» **WORK TO COMPLETE**:
Quote the data exactly, starting at the line that contains "seat length label" and ending at the line that contains "coord(804,311)", including both of those lines.

» **SUPPLIED RECORDS**:
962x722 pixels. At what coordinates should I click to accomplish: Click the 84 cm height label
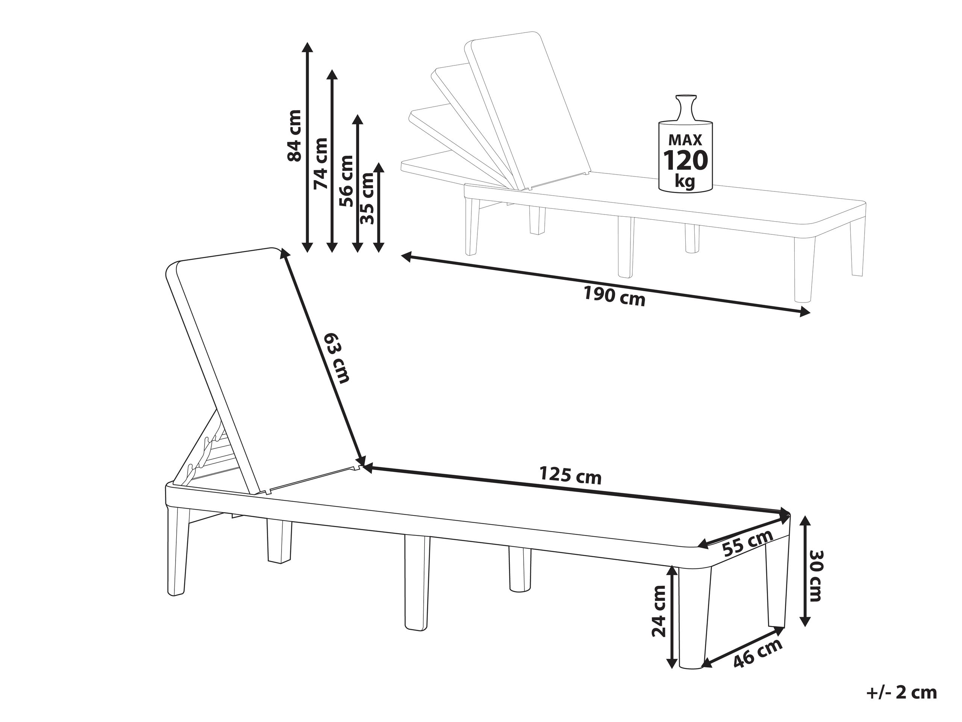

---

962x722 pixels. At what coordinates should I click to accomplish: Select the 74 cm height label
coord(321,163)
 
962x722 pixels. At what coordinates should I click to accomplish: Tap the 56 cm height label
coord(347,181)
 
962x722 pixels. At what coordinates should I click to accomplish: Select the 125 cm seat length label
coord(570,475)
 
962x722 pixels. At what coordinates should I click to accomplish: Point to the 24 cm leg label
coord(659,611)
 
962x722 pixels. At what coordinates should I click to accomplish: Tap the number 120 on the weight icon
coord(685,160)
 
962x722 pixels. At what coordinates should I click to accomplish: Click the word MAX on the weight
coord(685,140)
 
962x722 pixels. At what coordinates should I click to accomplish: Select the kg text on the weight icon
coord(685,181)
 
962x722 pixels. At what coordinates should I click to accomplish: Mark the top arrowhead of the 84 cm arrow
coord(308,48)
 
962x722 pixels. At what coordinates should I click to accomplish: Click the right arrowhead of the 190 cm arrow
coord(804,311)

» **SOLUTION FOR THIS TASK**:
962x722 pixels. At what coordinates should I click to accomplish: Select the 125 cm seat length label
coord(570,475)
 
962x722 pixels. At what coordinates should I click to accomplish: Point to the 24 cm leg label
coord(659,611)
 
962x722 pixels. At what coordinates should I click to accomplish: Tap the number 120 on the weight icon
coord(685,160)
 
962x722 pixels. At what coordinates should I click to accomplish: Click the word MAX on the weight
coord(685,140)
 
962x722 pixels. At what coordinates should I click to accomplish: Select the kg text on the weight icon
coord(685,181)
 
962x722 pixels. At what coordinates should I click to accomplish: Mark the top arrowhead of the 84 cm arrow
coord(308,48)
 
962x722 pixels. At what coordinates should I click to accomplish: Click the right arrowhead of the 190 cm arrow
coord(804,311)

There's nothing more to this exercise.